Third, a customer may eventually hit their 1000 slot limit by renaming or adding new metrics that they use temporarily. This has yet to happen but there are a few avenues for when it possibly does. We can reclaim some of the slots that are no longer in use by going through data and removing the values from documents. Alternatively, we can simply increase the maximum slots.

Defining the slot mapping

Each metric, whether it be from the social network or user defined, has a unique ID and some metadata associated with it called the Metric Definition. At first it was tempting to store the slot number on the metric definition itself, however we decided against it because slots are an implementation detail of the fact that we use ElasticSearch as a storage backend. By exposing the slots outside of the service performing the translation to/from metric name to slot, we are weakening our abstraction.

Instead, we had the services that write to ElasticSearch each define their own slot-mappings.

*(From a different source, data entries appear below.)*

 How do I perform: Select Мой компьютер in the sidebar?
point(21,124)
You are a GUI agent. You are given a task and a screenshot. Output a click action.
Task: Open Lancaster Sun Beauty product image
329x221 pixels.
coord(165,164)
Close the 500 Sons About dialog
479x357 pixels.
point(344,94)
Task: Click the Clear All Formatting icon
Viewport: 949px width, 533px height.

The slot mapping is defined the first time the service writes the metric to ElasticSearch. The flow requires us to keep a counter for the current number of slots for a user and also the relationship between slot and metric name.

Table: slot_counters

user_idn_slots
12
24
30

Table 1: The slot_counters table keeps track of the number of slots each user has used.

Table: slot_mappings

user_idslotmetric
11visits
12bounces
21website_visits
22website_pageviews
23ecommerce_revenue
24goal_values

Table 2: The slot_mappings table contains the relationships between slot and metric for each user. It has a unique constraint on combinations of (user_id, slot).

When a new metric is written, the counter is incremented and a new slot_mapping row is written. The slot_mapping table must also have a unique compound index on the user_id and slot columns. This unique index prevents potential race conditions from multiple API requests trying to grab the next slot number at the same time. In the case of a race condition, one of the attempts to write to the slot_mapping table will fail on the unique-constraint and we can roll back the transaction and simply retry again.

ElasticSearch Slots

Figure 2: A flow diagram of how using a transaction, a unique constraint on the slot_mappings table and a retry mechanism keeps concurrent requests from creating the same slot mapping.

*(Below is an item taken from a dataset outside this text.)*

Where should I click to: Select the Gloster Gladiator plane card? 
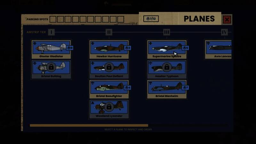[x=51, y=49]
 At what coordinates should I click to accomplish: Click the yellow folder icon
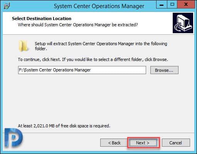point(23,46)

Before writing to ElasticSearch, all metric names are converted to their slot numbers. When reading or aggregating metrics, the slot names retrieved from ElasticSearch are translated back to the original metric names with the same slot_mapping table. This whole process is completely transparent to the user of the API.

A small LRU caching layer is added around the metric slot-mapping values to reduce the number of times we need to go to the database. Since these values are static and small, this ends up working very well.

Conclusion

ElasticSearch / OpenSearch works well for indexing complex data schemas but has limitations when the the number of fields is unbounded. Using application-level translation with the Slots approach, we can multiplex a fixed number of fields to represent a larger number of fields and prevent a mapping explosion. The trade off is an overall increase in complexity and reduction to the ease of debugging. The performance impact of adding an additional translation layer is negligible with the help of an LRU cache.

Footnotes

[1] In 2021, Elastic.co, the company that owns the license to ElasticSearch, changed their license to be more restrictive and in conflict of open source values. In response, Amazon created a fork of ElasticSearch 7.10.2 named OpenSearch which continues the Apache 2.0 license.

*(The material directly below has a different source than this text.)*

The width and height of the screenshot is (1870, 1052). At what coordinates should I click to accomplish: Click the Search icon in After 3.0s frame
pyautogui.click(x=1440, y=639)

[2] ElasticSearch prevents you from shooting yourself in the foot too much by setting an upper limit on the number of fields in a mapping. As of writing this, the default is 1000. This limit can be increased at any time.

[3] Dynamic mapping has another problem, it will set the field settings to general purpose presets. If you want more control of your fields, such as defining a custom analyzer, you should define the field mappings explicitly.

[4] Generally speaking, having hundreds or even thousands of fields in an ElasticSearch mapping is not as much of an issue as the unbounded growth of the mapping.